Cost: only payment processing (~2.9%). On $80, that's $2.62 out of pocket.
Method | Platform fee | Processing | Automation | Best when |
|---|---|---|---|---|
Acuity built-in | $0 (with plan) | 2.9% + $0.30 | full | already on Acuity |
Gift Up! | 3.49% | 1.4-2.9% | full | any website |
Manual Canva + Sheets | $0 | 2.9% + $0.30 | none | low volume |
Square Gift Cards: Only for Square Users
Square offers eGift Cards with no software fee - just 2.9% + $0.30 processing at purchase. But it only works if you accept payments through Square (Square POS or Square Online). If you use Dodo, NowPayments, or any non-Square processor, Square Gift Cards isn't an option. Don't build a workflow around it unless Square is already your payment layer.
Source: squareup.com/us/en/gift-cards/pricing (official, 2026)
Platform Compatibility Note
For practitioners accepting payments through Dodo Payments or NowPayments: Square Gift Cards doesn't apply (requires Square). Gift Up! integrates with Stripe and PayPal; if you use Dodo, the manual method (Method C) is the most practical approach.

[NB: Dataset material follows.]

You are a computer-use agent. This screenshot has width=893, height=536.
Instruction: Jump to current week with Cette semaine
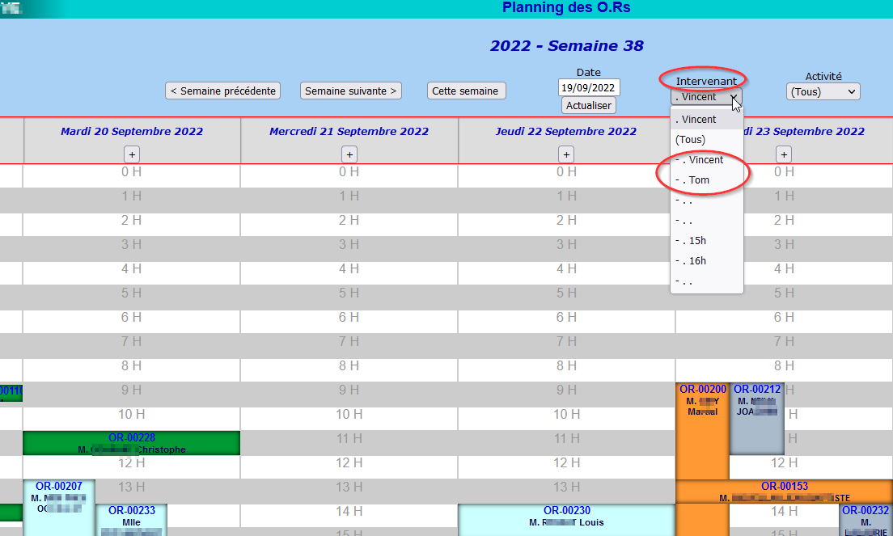click(466, 91)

See gift card platform comparison for spiritual practitioners for a detailed breakdown including GiftFly.
Seasonal Marketing That Works
Gift certificates sell best with a specific frame:
- December: "Give the gift of a reading for the new year" (forward-looking, not just holiday)

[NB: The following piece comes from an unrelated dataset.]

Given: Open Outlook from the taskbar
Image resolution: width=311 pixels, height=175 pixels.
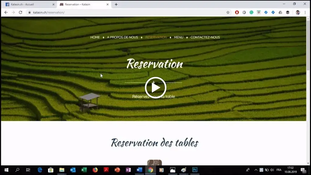Looking at the screenshot, I should click(73, 170).
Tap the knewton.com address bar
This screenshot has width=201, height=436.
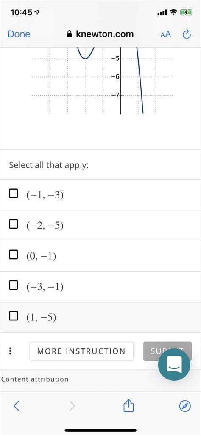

- Day before major gift-giving occasions: remind your list with a direct link
- The non-shopper frame: "Not sure what to give? Let them choose their own reading" - removes the decision of which session type to gift
A time limit (12 months) is both legally defensible in most jurisdictions and creates natural urgency. US federal law prohibits gift cards from expiring in under 5 years, but this applies to retailer gift cards in the traditional sense - the specific rules for service gift certificates vary and are worth verifying for your state.
For broader revenue context, see pricing your readings and sell readings online.
Frequently Asked Questions
Does Gift Up! work without a monthly subscription?
Yes. Gift Up! has no monthly or setup fee. You pay only when a gift card is sold (3.49% platform fee plus processing). If you sell zero gift cards in a given month, you pay nothing. This makes it low-risk to set up and leave running.
Can I sell gift cards if I accept payments through NowPayments (crypto)?
Crypto gift cards are technically possible - you can accept NowPayments for a gift card purchase just like any other transaction. The practical complexity is the refund and redemption tracking (since crypto is irreversible). The manual method (Method C) works: buyer sends crypto, you issue a PDF certificate and track redemptions in a spreadsheet. Gift Up! itself requires Stripe or PayPal, so it doesn't apply here.
How do I handle a gift card recipient who wants a different session type than what was purchased?
The simplest approach: gift cards are sold as a dollar value, not a specific service. "$80 toward any session" gives the recipient full flexibility and removes the problem entirely. If you sell session-type-specific certificates ("one natal chart reading"), build an exchange policy and state it clearly on the certificate.
What happens to gift card money I've already collected if I close my practice?
You owe the service to anyone with an unredeemed certificate, or a refund of the purchase price. "Non-refundable" clauses in gift card terms are often unenforceable, and some jurisdictions protect gift card holders specifically. The practical risk at small volumes is low, but it's worth tracking what's outstanding so you know the total outstanding liability at any time.